All of those things sound pretty great in theory, but unfortunately the practice didn’t pan out the way that Samsung would have liked. It was a nice try, though.
And then there’s the Moto X from Motorola. This phone had some really strange marketing, with one person talking to another person, but the second person was actually a visual representation of the Moto X. The point was that you could talk to your phone and it would do things, like launch an app or song within an app, all while keeping your hands away from it.
Voice control is still a pretty big part of the Moto X, and I don’t think the lack of marketing for the feature has anything to do with a lack of focus on the feature, specifically. More just a lack of marketing as a whole for the newest, second generation variant.
In any event, Motorola tried to make voice controls a big part of the device’s selling points, and even Google as a whole has put a large focus on allowing people the ability to just talk to their phone and get something done. Specifically, saying “OK, Google” on many handsets will bring up the ability to ask Google a question, or even enact simple commands.
That functionality extends to Android Wear, where saying the aforementioned command will prompt several different potential actions.
Apple has their own voice-prompts, too, for its digital personal assistant, Siri. You have to be plugged in and charging if you don’t want to activate it without touching something on the phone, but it’s there. It’s an even bigger point on the new Apple Watch, where voice commands can make actually touching the new wearable not all that important.

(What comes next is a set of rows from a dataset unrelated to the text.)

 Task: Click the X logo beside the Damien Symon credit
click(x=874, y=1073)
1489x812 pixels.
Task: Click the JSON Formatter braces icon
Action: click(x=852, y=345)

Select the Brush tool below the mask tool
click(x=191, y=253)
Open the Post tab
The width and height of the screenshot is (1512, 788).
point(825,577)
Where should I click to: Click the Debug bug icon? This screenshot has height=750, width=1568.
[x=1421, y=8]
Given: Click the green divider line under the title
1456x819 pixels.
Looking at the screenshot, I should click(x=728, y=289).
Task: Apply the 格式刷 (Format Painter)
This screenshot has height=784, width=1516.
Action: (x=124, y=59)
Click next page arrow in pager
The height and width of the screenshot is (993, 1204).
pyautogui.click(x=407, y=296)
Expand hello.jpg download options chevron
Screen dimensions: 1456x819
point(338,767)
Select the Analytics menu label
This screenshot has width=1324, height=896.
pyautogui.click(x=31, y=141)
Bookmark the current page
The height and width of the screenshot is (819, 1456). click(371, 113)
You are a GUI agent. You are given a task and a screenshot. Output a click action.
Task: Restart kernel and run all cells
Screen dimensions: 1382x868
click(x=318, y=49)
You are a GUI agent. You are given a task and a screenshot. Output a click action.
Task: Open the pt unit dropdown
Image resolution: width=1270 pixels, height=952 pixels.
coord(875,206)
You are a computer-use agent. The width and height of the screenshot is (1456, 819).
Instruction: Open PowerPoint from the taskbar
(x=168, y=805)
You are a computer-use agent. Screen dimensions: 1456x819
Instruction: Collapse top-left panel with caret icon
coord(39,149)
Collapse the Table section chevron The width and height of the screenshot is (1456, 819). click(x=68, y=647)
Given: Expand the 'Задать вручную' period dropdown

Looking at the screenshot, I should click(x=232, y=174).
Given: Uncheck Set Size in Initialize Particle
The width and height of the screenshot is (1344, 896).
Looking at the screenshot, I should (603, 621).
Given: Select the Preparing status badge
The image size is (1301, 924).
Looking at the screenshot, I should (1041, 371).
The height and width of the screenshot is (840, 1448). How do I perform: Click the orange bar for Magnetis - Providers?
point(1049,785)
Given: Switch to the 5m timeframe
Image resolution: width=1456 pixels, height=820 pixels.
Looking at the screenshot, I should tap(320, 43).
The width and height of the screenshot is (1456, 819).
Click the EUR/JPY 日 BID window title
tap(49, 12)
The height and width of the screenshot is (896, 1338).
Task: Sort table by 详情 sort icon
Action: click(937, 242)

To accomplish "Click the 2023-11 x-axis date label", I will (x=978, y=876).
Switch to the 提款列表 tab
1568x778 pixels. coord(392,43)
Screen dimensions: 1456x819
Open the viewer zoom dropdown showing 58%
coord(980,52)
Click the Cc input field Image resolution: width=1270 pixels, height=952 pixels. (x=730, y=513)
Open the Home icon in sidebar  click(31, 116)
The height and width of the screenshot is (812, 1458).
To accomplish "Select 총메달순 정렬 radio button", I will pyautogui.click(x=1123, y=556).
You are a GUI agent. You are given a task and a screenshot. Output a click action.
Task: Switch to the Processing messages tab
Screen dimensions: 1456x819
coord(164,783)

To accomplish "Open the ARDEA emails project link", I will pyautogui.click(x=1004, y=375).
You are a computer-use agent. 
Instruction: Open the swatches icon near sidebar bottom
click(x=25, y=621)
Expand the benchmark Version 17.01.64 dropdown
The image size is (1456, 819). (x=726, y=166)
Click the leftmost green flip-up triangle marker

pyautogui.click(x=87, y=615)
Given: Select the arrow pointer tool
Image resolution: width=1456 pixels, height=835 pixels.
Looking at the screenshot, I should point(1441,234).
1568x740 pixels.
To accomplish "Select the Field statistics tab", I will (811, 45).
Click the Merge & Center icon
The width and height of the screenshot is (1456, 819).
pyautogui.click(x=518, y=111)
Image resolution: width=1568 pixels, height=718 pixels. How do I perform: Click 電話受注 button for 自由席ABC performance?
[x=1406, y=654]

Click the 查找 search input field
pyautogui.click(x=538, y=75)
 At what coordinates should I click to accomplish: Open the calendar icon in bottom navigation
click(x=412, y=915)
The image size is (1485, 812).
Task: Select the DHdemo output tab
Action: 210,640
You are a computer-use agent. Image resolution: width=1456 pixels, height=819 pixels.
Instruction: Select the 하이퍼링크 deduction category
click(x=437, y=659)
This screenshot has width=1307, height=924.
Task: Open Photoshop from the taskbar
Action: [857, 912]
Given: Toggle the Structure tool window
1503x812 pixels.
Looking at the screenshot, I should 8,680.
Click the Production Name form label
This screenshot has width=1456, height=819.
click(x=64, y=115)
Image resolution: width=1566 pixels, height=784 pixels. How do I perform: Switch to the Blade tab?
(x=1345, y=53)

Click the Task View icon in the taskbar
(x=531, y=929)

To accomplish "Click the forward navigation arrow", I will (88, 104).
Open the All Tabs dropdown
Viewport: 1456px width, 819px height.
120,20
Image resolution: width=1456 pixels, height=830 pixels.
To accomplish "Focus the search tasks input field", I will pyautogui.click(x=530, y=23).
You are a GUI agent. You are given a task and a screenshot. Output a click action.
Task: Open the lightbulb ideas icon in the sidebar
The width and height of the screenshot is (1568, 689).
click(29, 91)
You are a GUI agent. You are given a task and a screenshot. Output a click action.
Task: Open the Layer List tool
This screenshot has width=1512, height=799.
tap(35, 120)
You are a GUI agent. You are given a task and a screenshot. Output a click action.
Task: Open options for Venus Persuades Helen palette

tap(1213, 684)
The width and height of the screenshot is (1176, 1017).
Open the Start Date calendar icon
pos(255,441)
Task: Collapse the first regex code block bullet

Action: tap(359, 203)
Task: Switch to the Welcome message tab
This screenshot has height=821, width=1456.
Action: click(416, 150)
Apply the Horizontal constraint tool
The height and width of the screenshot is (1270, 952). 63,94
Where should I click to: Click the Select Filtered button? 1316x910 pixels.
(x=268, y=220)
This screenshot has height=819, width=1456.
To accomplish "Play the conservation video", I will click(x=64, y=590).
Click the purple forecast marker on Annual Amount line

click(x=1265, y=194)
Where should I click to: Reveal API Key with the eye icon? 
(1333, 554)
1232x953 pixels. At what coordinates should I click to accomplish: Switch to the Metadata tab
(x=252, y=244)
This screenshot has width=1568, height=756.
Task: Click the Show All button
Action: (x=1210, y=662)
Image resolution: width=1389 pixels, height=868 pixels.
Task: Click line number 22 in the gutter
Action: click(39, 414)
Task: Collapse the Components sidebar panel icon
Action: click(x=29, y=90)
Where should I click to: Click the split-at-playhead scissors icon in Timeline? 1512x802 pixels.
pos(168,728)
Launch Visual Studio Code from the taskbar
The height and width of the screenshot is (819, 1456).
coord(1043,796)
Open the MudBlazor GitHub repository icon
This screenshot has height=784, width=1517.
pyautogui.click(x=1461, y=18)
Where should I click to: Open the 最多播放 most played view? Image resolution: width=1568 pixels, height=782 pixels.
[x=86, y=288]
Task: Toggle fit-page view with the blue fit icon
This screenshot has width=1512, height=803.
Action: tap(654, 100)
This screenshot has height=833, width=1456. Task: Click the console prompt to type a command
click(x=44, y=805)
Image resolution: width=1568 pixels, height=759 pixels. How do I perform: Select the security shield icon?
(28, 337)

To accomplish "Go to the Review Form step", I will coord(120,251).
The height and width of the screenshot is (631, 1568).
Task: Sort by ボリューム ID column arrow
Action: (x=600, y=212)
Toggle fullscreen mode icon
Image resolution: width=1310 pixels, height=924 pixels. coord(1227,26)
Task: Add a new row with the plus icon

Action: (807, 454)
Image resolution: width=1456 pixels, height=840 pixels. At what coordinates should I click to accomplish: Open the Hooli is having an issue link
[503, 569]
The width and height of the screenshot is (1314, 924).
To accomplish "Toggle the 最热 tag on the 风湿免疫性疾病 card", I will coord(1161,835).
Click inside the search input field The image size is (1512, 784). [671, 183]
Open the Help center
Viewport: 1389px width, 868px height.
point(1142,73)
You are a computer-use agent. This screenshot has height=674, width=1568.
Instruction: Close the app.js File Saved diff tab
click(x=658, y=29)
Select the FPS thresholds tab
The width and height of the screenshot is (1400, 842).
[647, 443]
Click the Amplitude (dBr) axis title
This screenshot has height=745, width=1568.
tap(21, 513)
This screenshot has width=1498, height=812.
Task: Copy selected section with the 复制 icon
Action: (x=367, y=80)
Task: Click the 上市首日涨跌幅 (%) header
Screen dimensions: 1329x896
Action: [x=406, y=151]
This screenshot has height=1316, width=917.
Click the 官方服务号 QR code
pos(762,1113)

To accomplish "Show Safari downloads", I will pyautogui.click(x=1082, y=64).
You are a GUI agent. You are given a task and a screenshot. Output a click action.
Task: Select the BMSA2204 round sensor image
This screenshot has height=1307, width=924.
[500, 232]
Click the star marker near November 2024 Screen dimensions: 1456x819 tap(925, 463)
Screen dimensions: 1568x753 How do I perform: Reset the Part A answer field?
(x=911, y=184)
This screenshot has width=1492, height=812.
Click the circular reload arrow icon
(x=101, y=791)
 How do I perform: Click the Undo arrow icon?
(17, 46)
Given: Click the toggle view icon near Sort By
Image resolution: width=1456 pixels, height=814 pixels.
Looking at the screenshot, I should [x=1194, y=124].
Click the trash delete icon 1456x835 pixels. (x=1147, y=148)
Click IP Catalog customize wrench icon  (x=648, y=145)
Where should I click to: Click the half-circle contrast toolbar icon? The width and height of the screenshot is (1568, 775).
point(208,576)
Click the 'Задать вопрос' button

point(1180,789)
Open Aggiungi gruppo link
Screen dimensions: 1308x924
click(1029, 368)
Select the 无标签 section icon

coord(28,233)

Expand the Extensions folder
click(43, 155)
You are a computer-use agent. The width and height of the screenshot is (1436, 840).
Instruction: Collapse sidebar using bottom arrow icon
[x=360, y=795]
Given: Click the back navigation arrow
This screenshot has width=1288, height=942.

I’ve gone back and forth on using voice commands. I think it’s pretty cool, and there’s a part of me that harkens it back to the old sci-fi movies of way back when, but I think I’ve just grown too accustomed to actually physically handling my phone. I prefer to activate something by touching the icon, and typing something out. I try to use commas and periods in my texts, and saying that nonsense out loud just seems weird.
So my question to you is whether or not you’ve adopted voice commands in your daily routine. Have you opted to ask Siri, or Google or Cortana, to do something for you so you don’t have to use your fingers to get it done? Or are voice commands something you’re not interested in? Let me know!